It's a case of "keep repeating it and maybe it'll be true, someday, err, I hope". It's something you often see when people make mental investments into certain paths/things/ideas. And then they have to keep repeating it, both in order to try make it true, and to shield themselves from reality. Sort of like node.js


Wow, that's so full of wrong assertions and ad hominem I don't even know where to start.

First of all, I don't even particularly like Golang as a language, so you're incredibly wrong about my motivations.

Secondly, if you don't think Python to Golang adoption is on the rise among SV start-ups, you're living in a bubble. Look up HN Golang posts and count how many of them are from Python backgrounds. This may not represent the entire global Python programming community, but it's without doubt an important and influential segment of it.

Finally, I clearly struck some kind of nerve, since my comment is at the top of the page. You may not like my opinion, but it's evidently a common one.


In my sample size of one, I've been using python for new projects almost exclusively for a few years (still maintaining a bunch of other legacy code) - but now in cases where Go is suitable (things where I don't need Python's enormous and well-versioned third party library ecosystem) I've been switching to it. In general, it feels like Python and C had a baby and it inherited the best of both, so I can see myself pushing for it a lot more in future.


Personally I don't see why someone would switch from Python to Go. Go feels like a major step down from Python, in everything except for speed and parallelism.


Well then the reason for someone switching would probably be to gain speed and parallelism. :) I also think static typing is a big reason, for large projects at least.


That's not really heresy considering the existence of Typescript. You're probably right about it needing sponsorship from a big company. Adding type checking to a language is difficult enough, but the tooling around it is what really makes it powerful.


Yeah, Typescript is great. But by heresy I meant that's the concept is pretty rejected among many (most?) core Python developers, not that it's not feasible.

And I agree that the tooling is part of what makes static types so powerful, but I actually think the tooling might emerge organically if there's a well-designed, effective, and open-source static type checker available.


>I'm really glad to see some of the Python committers taking a serious look at the GIL. Python is either posed for great victory (given its rapid rate of adoption in academia) or slow failure (given the rapid rate at which server apps are starting to migrate from Python to Go)

Or neither, given that it's okey to have specialized tools for different jobs. Speed/networking was never supposed to be Pythons moto.


If you like static typing and dynamic features, take a look at C# .. it has features inspired from dynamic and functional languages. Plus excellent support for parallelism and concurrency. Gone are times when C# was only object oriented java alternative.

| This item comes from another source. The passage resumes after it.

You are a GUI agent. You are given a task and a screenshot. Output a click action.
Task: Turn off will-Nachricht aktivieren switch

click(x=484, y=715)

Is there some mechanism to selectively escape the protection of each thread's memory? If not, how do I communicate between threads if my application has some kind of shared state? Do I have to pass any messages to the main thread each time, for it to be forwarded to another parallel thread? Does that create a kind of BSP-style point where all the parallel threads stop and the main thread has to synchronise between them? How do you stop this becoming a bottleneck, and how do you load manage if all parallel threads have to stop to allow the main thread to run?


So, I have actually spent a lot of time thinking about these exact problems, but it would have been too overwhelming to try include that information in this initial deck.

I'm not even sure if I can adequately summarize it here :-)

(I'm planning on covering this stuff in a subsequent presentation.)

I played around with a few approaches to the things you're asking. Had good results with specialized interlocked container-type classes (e.g. xlist(); a simplified list-type object) that parallel threads could use to persist simple scalar objects (string, int, bytes).

I think there's definitely room for sharing techniques that exploit the fact that threads inherently share address space -- I don't want to say that shared-nothing is the only paradigm supported and all communication must be done by message passing (like Rust?), because that's not the best solution for all problems.

As for the main-thread/parallel-thread pause/run relationship... it won't be as black and white as I allude to in the deck -- the main thread will still be running, albeit with a limited memory view (i.e. you'll be restricted with what you can do in the main thread whilst parallel threads are running).

Ideally, the only time all the parallel threads get paused is when global state needs to be updated by the main thread. Constantly pausing the parallel threads just because the main thread needs to do some periodic work won't be ideal.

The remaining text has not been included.